Corpus Overview
25 sessions across April 18–20, 2026. 4.8 MB total. Two distinct usage modes surface different failure patterns.
SWE-bench Evaluation
Automated Bug Fixing
Largest sessions (1.2 MB, 394 KB). Provider "subquadratic", model "latest", thinking "off". All costs report $0.00. Up to 208 assistant messages per session.
Interactive Development
Wedding Platform Sprint
~40 minute autonomous sprint execution. Plan mode → PLAN.md → exit plan mode → execute. Database migrations, tRPC mutations, frontend pages, webhook handlers, BullMQ processors.
Top 5 Observations
System Reminder Infinite Loop
After sprint completion, the agent got trapped in 10+ consecutive system-reminder cycles (task-tracking, plan-drift, read-before-edit) with no user input between them. Each cycle consumed ~83K input tokens. The reminders fire because the agent hasn’t performed a tracked action, but the agent has nothing to do because it’s waiting for user input. Pure waste loop.
/sprint Command Not Registered
Three times per session, the agent attempted /sprint as a bash command (/bin/bash: /sprint: No such file or directory). The CLAUDE.md references a skill that isn’t registered as a tool. Agent recovers by falling back to manual file operations, but burns 3 round-trips per occurrence.
Edit-Without-Read Failures
The agent constructed edits from memory rather than reading current file state. A large whole-file edit on app-sidebar.tsx failed with “Could not find the exact text”—a single field difference (/reviews vs /brochures). The harness enforces read-before-edit via reminders, but reminders fire after the wasted edit attempt.
SWE-bench Verbose Exploration
60%+ of tool calls in evaluation sessions are find / grep / read for code discovery. One mypy session ran 27 minutes with 208 assistant messages, 124 bash calls, and 65 reads—exploring the entire type inference pipeline across 4 files. Systematic but token-expensive.
Autonomous Sprint Execution
Session ec6b0293 autonomously executed a full 8-point sprint: database migration, 6 tRPC mutations, 3 frontend pages, webhook handler, BullMQ processor, post-sprint protocol (doc sync, INDEX.md regen, sprint file move). Used ask_user to surface architectural tradeoffs before coding. The plan-then-execute flow worked cleanly.
Pain Points → Roadmap
Each observed pain point maps directly to one or more Beyond Parity requirements.

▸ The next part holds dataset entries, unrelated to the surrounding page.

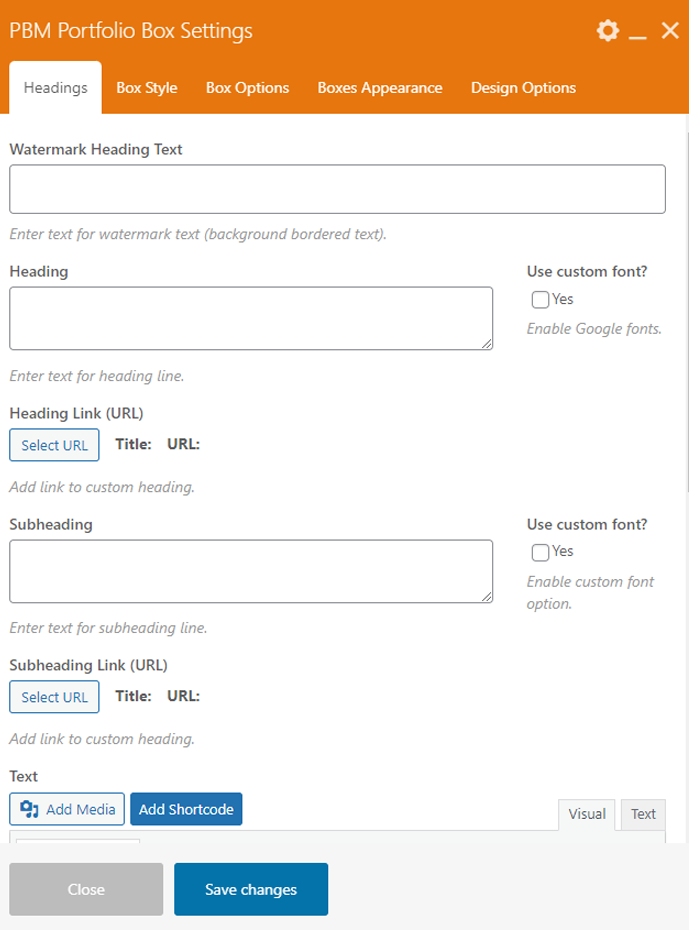Switch editor to Visual mode
Screen dimensions: 689x930
click(587, 814)
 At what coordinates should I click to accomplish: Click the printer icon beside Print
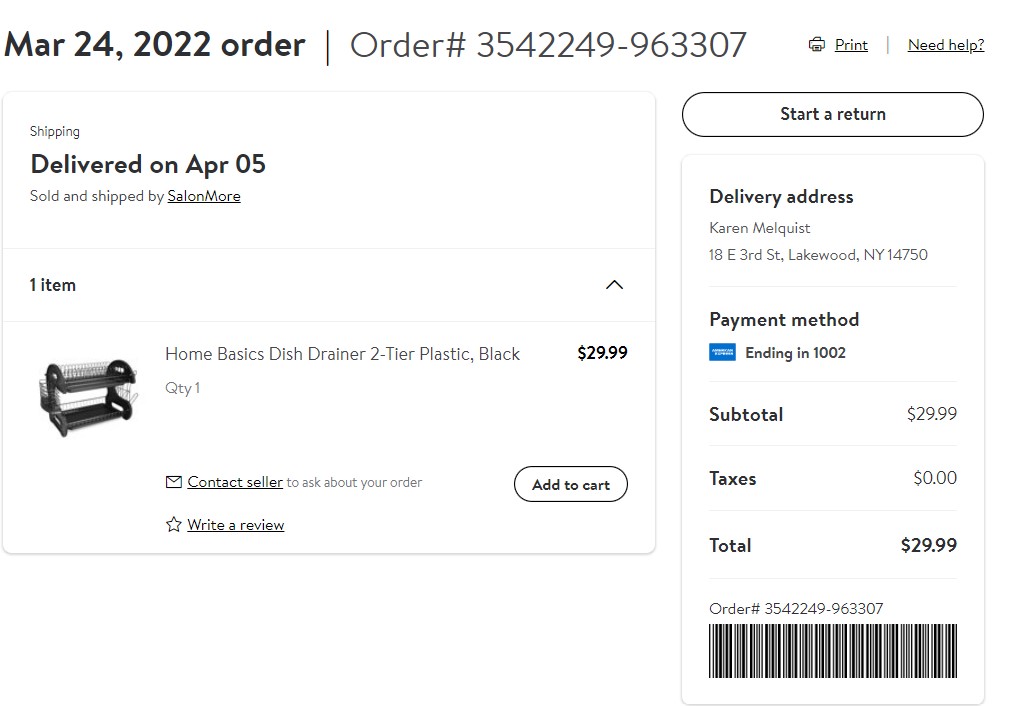[817, 44]
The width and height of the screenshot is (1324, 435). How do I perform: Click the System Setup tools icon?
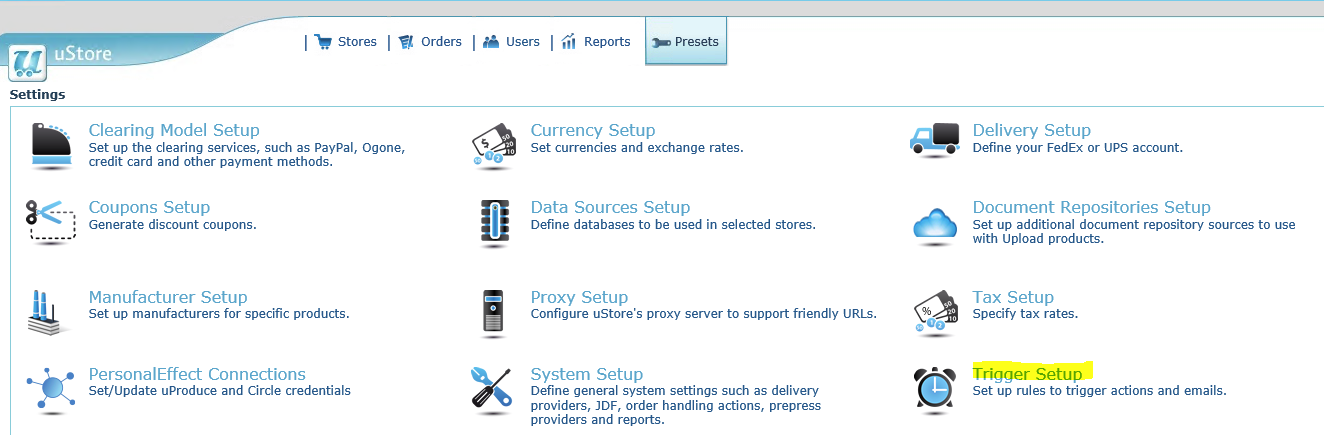tap(492, 389)
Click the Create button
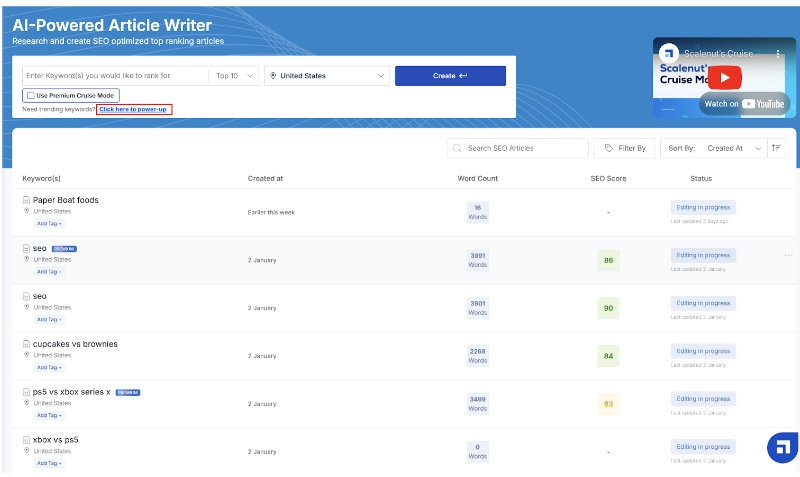The image size is (800, 477). coord(450,76)
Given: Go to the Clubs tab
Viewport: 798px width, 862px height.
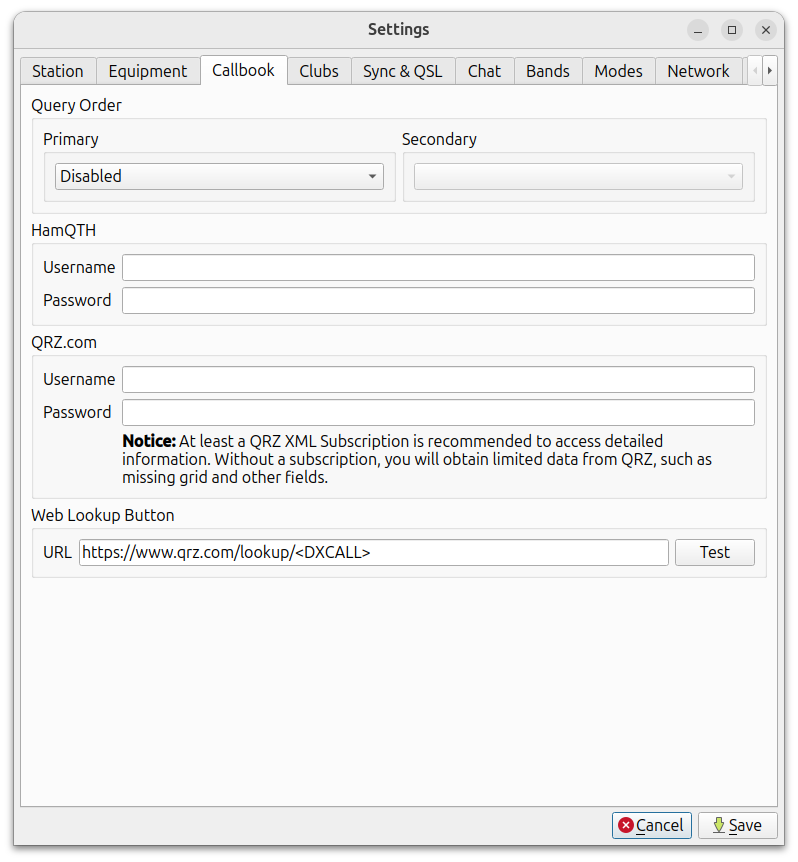Looking at the screenshot, I should (x=319, y=71).
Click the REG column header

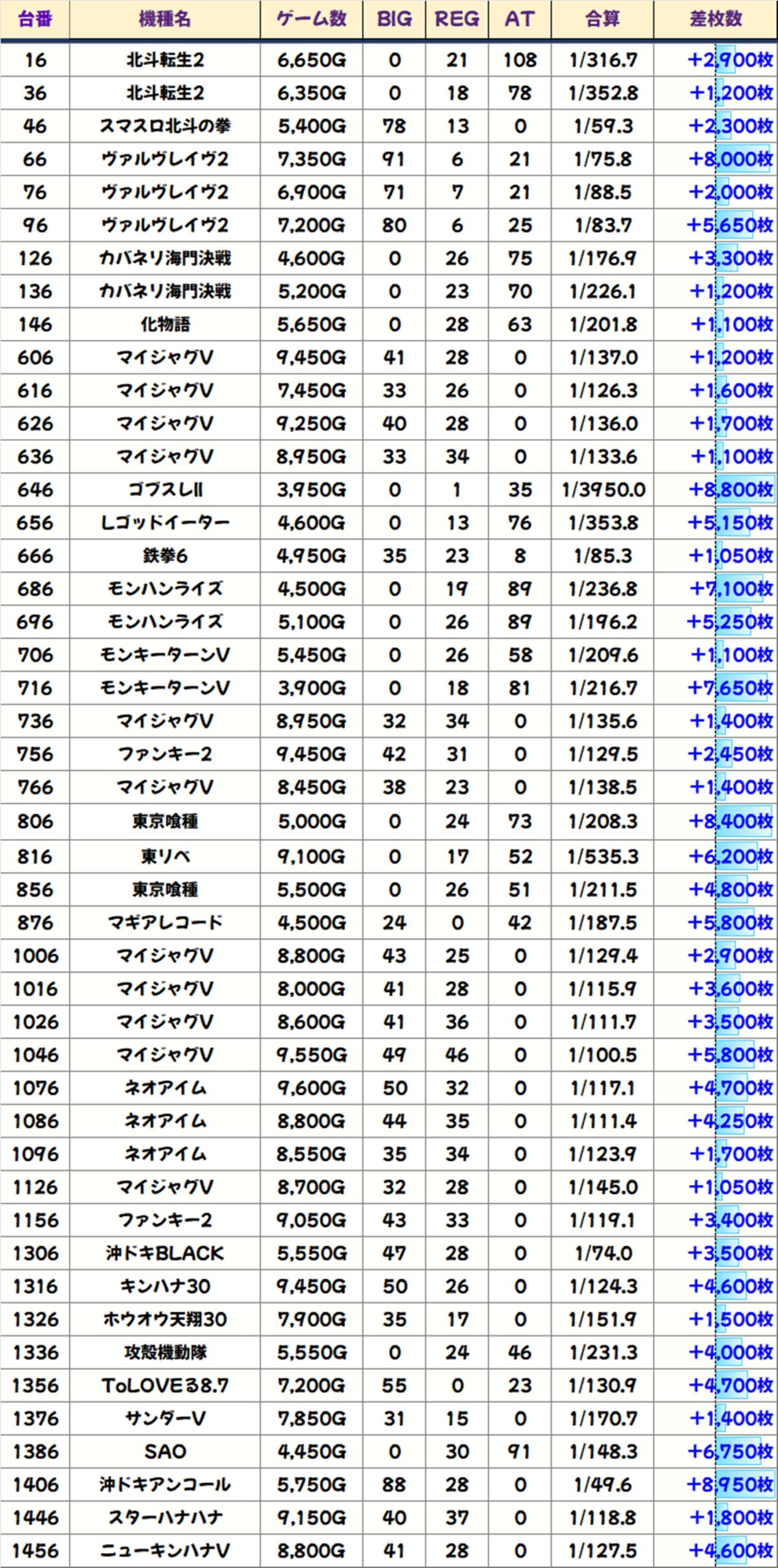click(x=457, y=20)

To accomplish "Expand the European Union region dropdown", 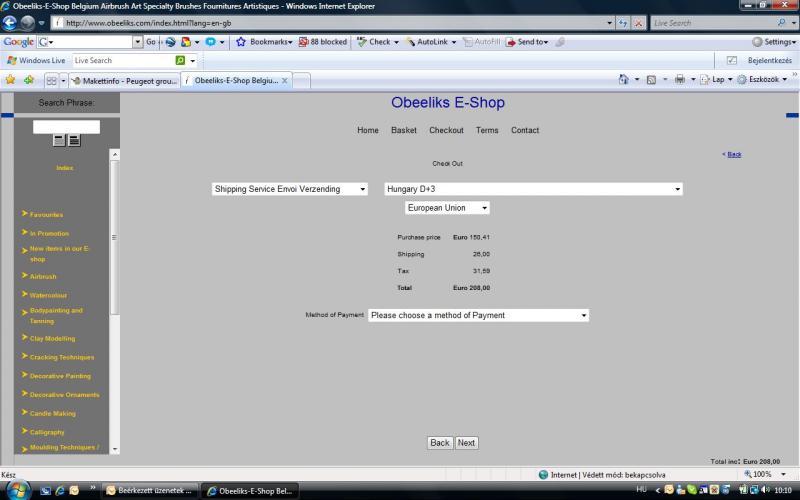I will point(447,208).
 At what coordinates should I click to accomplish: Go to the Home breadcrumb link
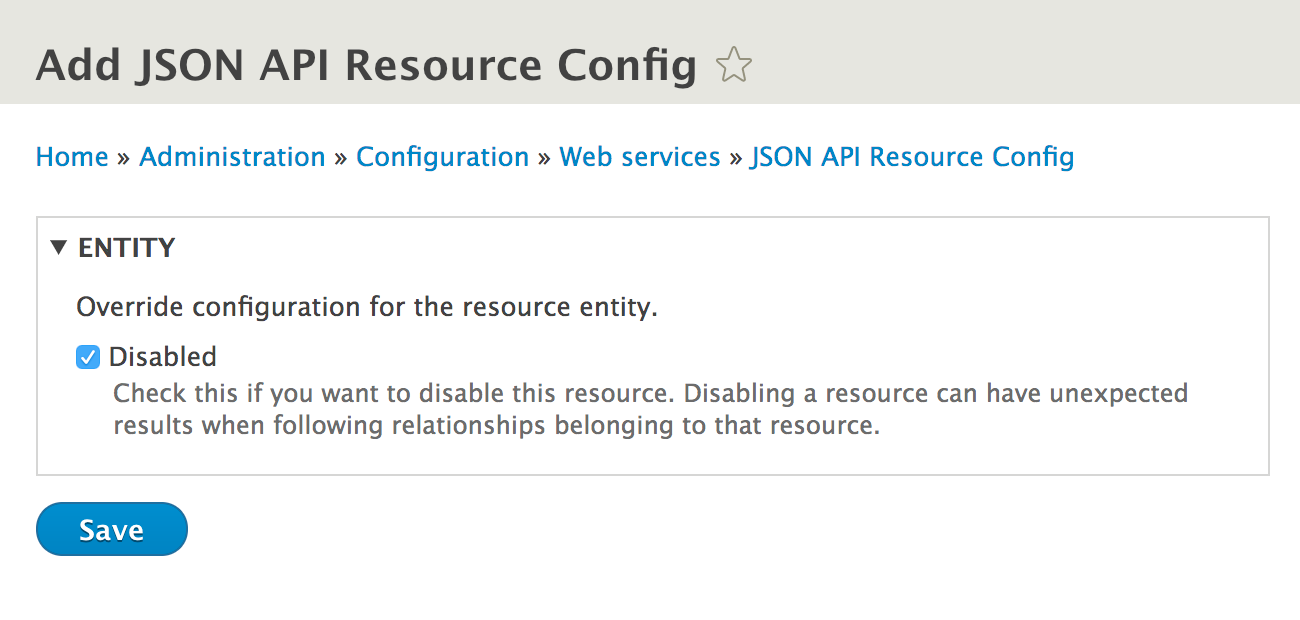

/sprint tool resolution failuresRecommendations
Five actionable fixes ordered by impact. The first two are pre-requisites for meaningful cost optimization work.
1. Kill the Reminder Loop
Add a guard: don’t fire system reminders if the last N messages contained no user input. This single fix eliminates the most expensive bug in the corpus—~83K tokens per cycle with no productive output.
2. Block Edit Without Read
Enforce read-before-edit at the tool level, not via post-hoc reminders. The current approach lets the model waste tokens constructing the edit, fail, then waste more tokens on the reminder. Block the call entirely if the file hasn’t been read in the current turn.
3. Code Navigation Index
SWE-bench sessions spend 60%+ of tool calls on find + grep for discovery. A symbol index, call graph, or semantic search would collapse multi-step exploration chains into single lookups. SubQ’s FFF search already leads here—extend it.
4. Register Skills as Tools
The /sprint failures happen because skills exist in CLAUDE.md documentation but not in the tool registry. Skills referenced in project docs must be resolvable by the harness—either as registered tools or with clear error messages.
5. Fix Cost Instrumentation
Every session reports cost: {total: 0}. Token counts are captured but no real cost data is computed. Cost optimization work (R1, R8, R16) cannot be measured until this is fixed.
Corpus Metrics
corpus 25 sessions | 4.8 MB total | Apr 18–20 2026 modes SWE-bench automated (23) | Interactive dev (2) largest 572ab58b → 1.2 MB | mypy type inference | 27 min longest ec6b0293 → ~40 min | wedding platform sprint waste ~83K input tokens per reminder loop cycle failures 3× /sprint resolution | 4× edit-without-read positive Full 8-point sprint executed autonomously positive Methodical reproduce → trace → fix pattern in SWE-bench cost $0.00 reported (instrumentation non-functional) provider "subquadratic" | model "latest" | thinking "off"
/Users/tomdimino/Downloads/session logs SubQ.zip. JSONL format, one event per line. Analysis focused on the 3–4 largest sessions for pattern identification. Smaller sessions confirmed patterns but added no new observations.